← 返回简报
DIRECT2026年4月17日
美军打击伊朗境内军事设施,计划在霍尔木兹海峡设立护航走廊
海事执行官全球领先的航运与海事专业分析媒体
美军打击伊朗境内军事设施,计划在霍尔木兹海峡设立护航走廊

[By Frank Bell]
The Strait of Hormuz does not need to be made safe to reopen global shipping. It only needs to be made governable. Even as the United States has begun striking selected Iranian military targets—including recent operations against military facilities on Kharg Island—the fundamental challenge in the Gulf remains unchanged: restoring predictable commercial transit through a contested maritime chokepoint without triggering a broader regional war.
Attempts to eliminate every Iranian capability that could threaten shipping would require a prolonged campaign across the Persian Gulf. A more practical approach is to establish a temporary defended transit corridor, concentrating naval escort, airborne surveillance, shipborne helicopter protection, and a limited southern-shore defensive node into a narrow and defensible passage through the strait.
For months, analysts have treated the Strait of Hormuz as if it were either completely safe or completely impassable. In reality, maritime chokepoints rarely function in such absolute terms. Shipping does not require a perfectly safe ocean. It requires a corridor that is predictable, defensible, and credible enough for commercial operators and insurers to accept the risk.
The debate surrounding the Strait of Hormuz often assumes that the only way to restore shipping is to eliminate Iran’s ability to threaten the waterway.

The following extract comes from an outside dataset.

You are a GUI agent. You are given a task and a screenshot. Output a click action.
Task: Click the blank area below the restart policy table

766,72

That assumption leads immediately to the prospect of a large regional war—air campaigns against coastal missile batteries, naval battles across the Gulf, and months of escalation.
But history suggests a different path. During past maritime crises, naval powers have frequently restored commerce not by eliminating every threat but by establishing managed transit systems that compress risk into a narrow and controllable space.
The solution for Hormuz may therefore lie not in dominating the entire Persian Gulf but in creating a temporary defended corridor through the chokepoint.
Such a corridor would rely on a layered structure of naval escort, airborne surveillance, close maritime protection, and a small defensive presence on the southern side of the strait. The goal would not be to make the Gulf harmless. The goal would be to make passage governable.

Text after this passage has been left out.